> [INSTRUCTIONS TO FOLLOW] Reproduce every record below exactly as it appears.

> [RECORD EXTRACTS]
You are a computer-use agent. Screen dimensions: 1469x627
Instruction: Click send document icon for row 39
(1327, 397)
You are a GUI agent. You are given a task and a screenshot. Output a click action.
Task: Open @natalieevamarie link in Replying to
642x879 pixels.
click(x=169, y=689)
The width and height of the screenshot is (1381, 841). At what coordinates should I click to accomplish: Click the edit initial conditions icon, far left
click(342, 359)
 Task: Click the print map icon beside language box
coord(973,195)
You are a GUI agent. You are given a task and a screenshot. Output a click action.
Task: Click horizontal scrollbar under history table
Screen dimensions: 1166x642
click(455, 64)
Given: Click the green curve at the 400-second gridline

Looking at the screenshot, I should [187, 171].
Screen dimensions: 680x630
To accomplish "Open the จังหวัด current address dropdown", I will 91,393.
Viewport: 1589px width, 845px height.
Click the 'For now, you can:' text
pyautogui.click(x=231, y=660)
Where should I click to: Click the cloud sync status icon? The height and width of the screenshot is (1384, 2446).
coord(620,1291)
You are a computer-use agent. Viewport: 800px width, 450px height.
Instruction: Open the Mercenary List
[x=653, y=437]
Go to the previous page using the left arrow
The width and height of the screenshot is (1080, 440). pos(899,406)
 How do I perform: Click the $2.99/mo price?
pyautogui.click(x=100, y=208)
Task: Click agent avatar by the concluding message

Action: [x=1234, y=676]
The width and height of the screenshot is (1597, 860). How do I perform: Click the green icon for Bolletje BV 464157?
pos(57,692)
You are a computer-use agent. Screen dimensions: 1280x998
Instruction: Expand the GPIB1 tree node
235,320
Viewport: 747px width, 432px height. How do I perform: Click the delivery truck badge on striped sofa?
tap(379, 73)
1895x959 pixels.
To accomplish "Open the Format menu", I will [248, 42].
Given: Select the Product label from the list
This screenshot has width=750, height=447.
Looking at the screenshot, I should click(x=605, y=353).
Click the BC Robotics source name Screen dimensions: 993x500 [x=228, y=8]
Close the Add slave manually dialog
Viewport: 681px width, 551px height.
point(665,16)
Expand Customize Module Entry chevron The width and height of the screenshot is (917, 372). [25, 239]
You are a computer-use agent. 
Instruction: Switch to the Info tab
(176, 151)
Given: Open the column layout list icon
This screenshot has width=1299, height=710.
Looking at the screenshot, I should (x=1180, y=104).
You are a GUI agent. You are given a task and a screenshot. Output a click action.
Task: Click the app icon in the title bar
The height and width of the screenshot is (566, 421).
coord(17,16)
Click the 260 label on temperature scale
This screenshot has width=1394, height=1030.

> [REPLY]
You are a computer-use agent. Screen dimensions: 1469x627
Instruction: Click send document icon for row 39
(1327, 397)
You are a GUI agent. You are given a task and a screenshot. Output a click action.
Task: Open @natalieevamarie link in Replying to
642x879 pixels.
click(x=169, y=689)
The width and height of the screenshot is (1381, 841). At what coordinates should I click to accomplish: Click the edit initial conditions icon, far left
click(342, 359)
 Task: Click the print map icon beside language box
coord(973,195)
You are a GUI agent. You are given a task and a screenshot. Output a click action.
Task: Click horizontal scrollbar under history table
Screen dimensions: 1166x642
click(455, 64)
Given: Click the green curve at the 400-second gridline

Looking at the screenshot, I should [187, 171].
Screen dimensions: 680x630
To accomplish "Open the จังหวัด current address dropdown", I will 91,393.
Viewport: 1589px width, 845px height.
Click the 'For now, you can:' text
pyautogui.click(x=231, y=660)
Where should I click to: Click the cloud sync status icon? The height and width of the screenshot is (1384, 2446).
coord(620,1291)
You are a computer-use agent. Viewport: 800px width, 450px height.
Instruction: Open the Mercenary List
[x=653, y=437]
Go to the previous page using the left arrow
The width and height of the screenshot is (1080, 440). pos(899,406)
 How do I perform: Click the $2.99/mo price?
pyautogui.click(x=100, y=208)
Task: Click agent avatar by the concluding message

Action: [x=1234, y=676]
The width and height of the screenshot is (1597, 860). How do I perform: Click the green icon for Bolletje BV 464157?
pos(57,692)
You are a computer-use agent. Screen dimensions: 1280x998
Instruction: Expand the GPIB1 tree node
235,320
Viewport: 747px width, 432px height. How do I perform: Click the delivery truck badge on striped sofa?
tap(379, 73)
1895x959 pixels.
To accomplish "Open the Format menu", I will [248, 42].
Given: Select the Product label from the list
This screenshot has width=750, height=447.
Looking at the screenshot, I should click(x=605, y=353).
Click the BC Robotics source name Screen dimensions: 993x500 [x=228, y=8]
Close the Add slave manually dialog
Viewport: 681px width, 551px height.
point(665,16)
Expand Customize Module Entry chevron The width and height of the screenshot is (917, 372). [25, 239]
You are a computer-use agent. 
Instruction: Switch to the Info tab
(176, 151)
Given: Open the column layout list icon
This screenshot has width=1299, height=710.
Looking at the screenshot, I should (x=1180, y=104).
You are a GUI agent. You are given a task and a screenshot. Output a click action.
Task: Click the app icon in the title bar
The height and width of the screenshot is (566, 421).
coord(17,16)
Click the 260 label on temperature scale
This screenshot has width=1394, height=1030.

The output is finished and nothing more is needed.